Aim of the task: Images within the entries are to be omitted; the remainder must be reproduced exactly.

(Stored data entries)
_ _ _

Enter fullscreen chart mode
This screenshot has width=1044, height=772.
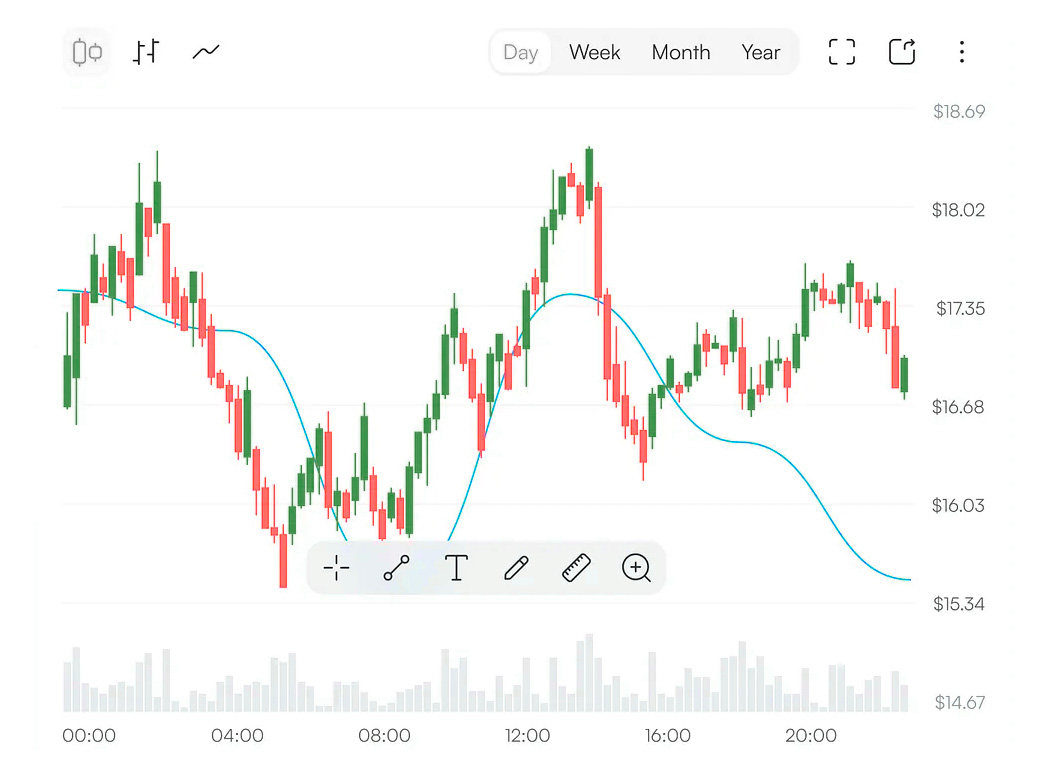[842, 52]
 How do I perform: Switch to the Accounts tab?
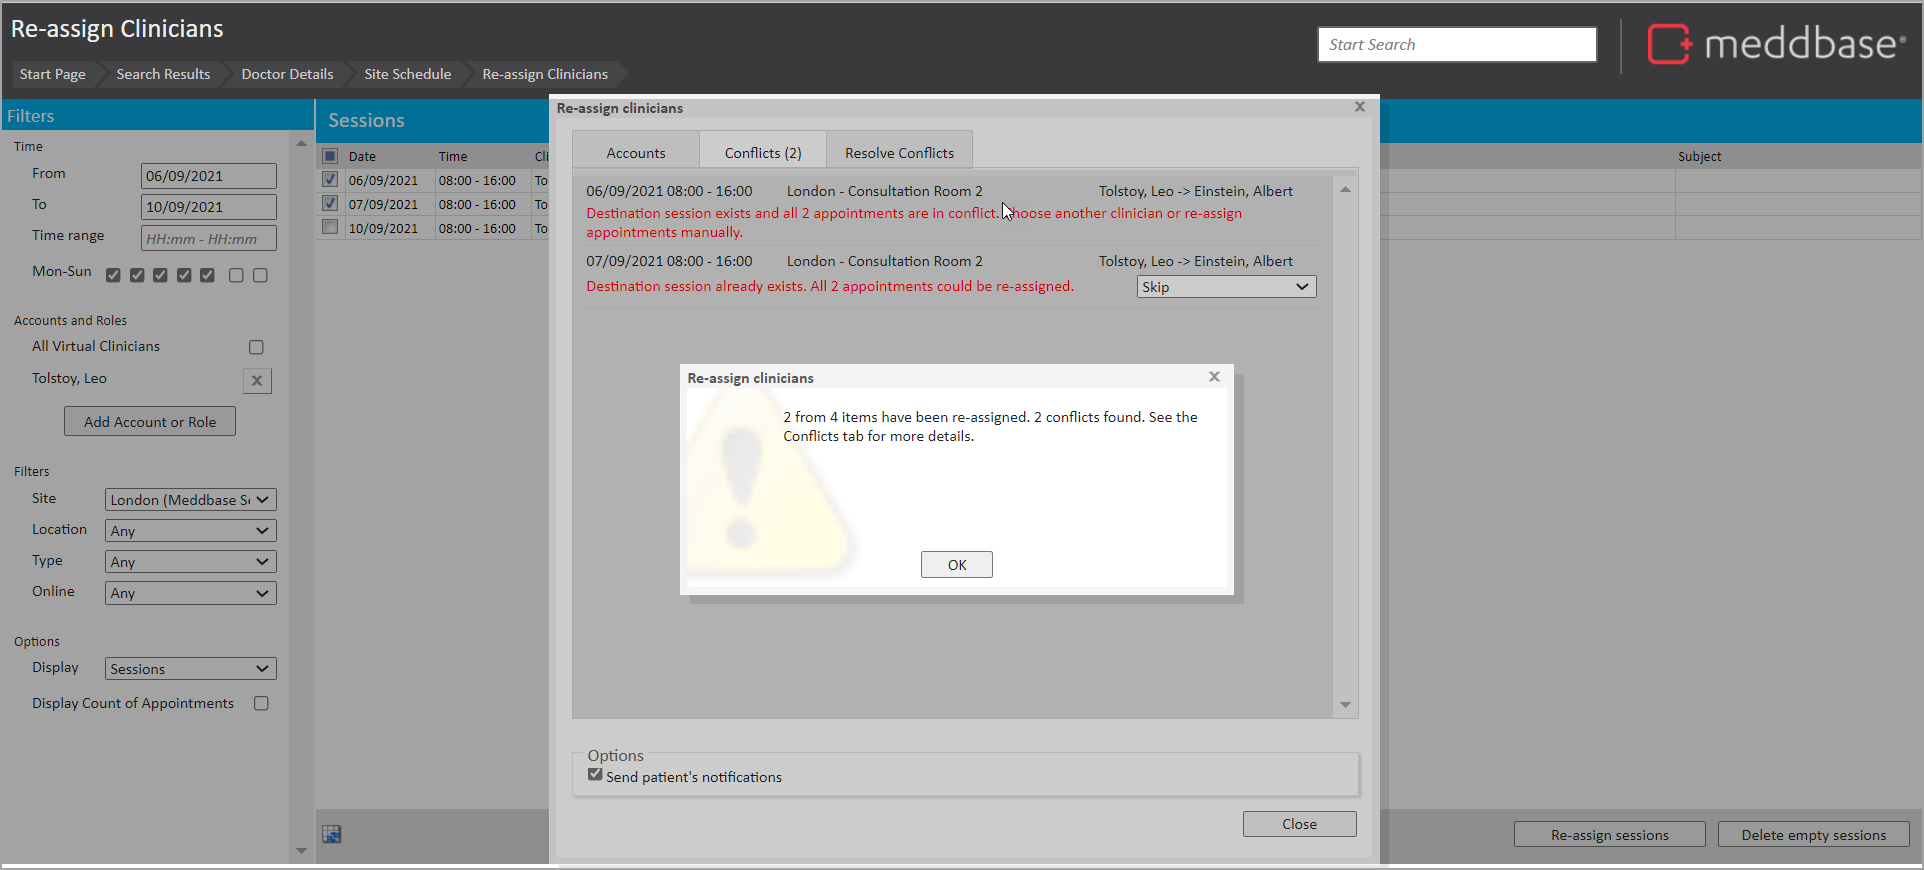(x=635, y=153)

_ _ _

Your response:
Enter fullscreen chart mode
This screenshot has width=1044, height=772.
[842, 52]
 How do I perform: Switch to the Accounts tab?
(x=635, y=153)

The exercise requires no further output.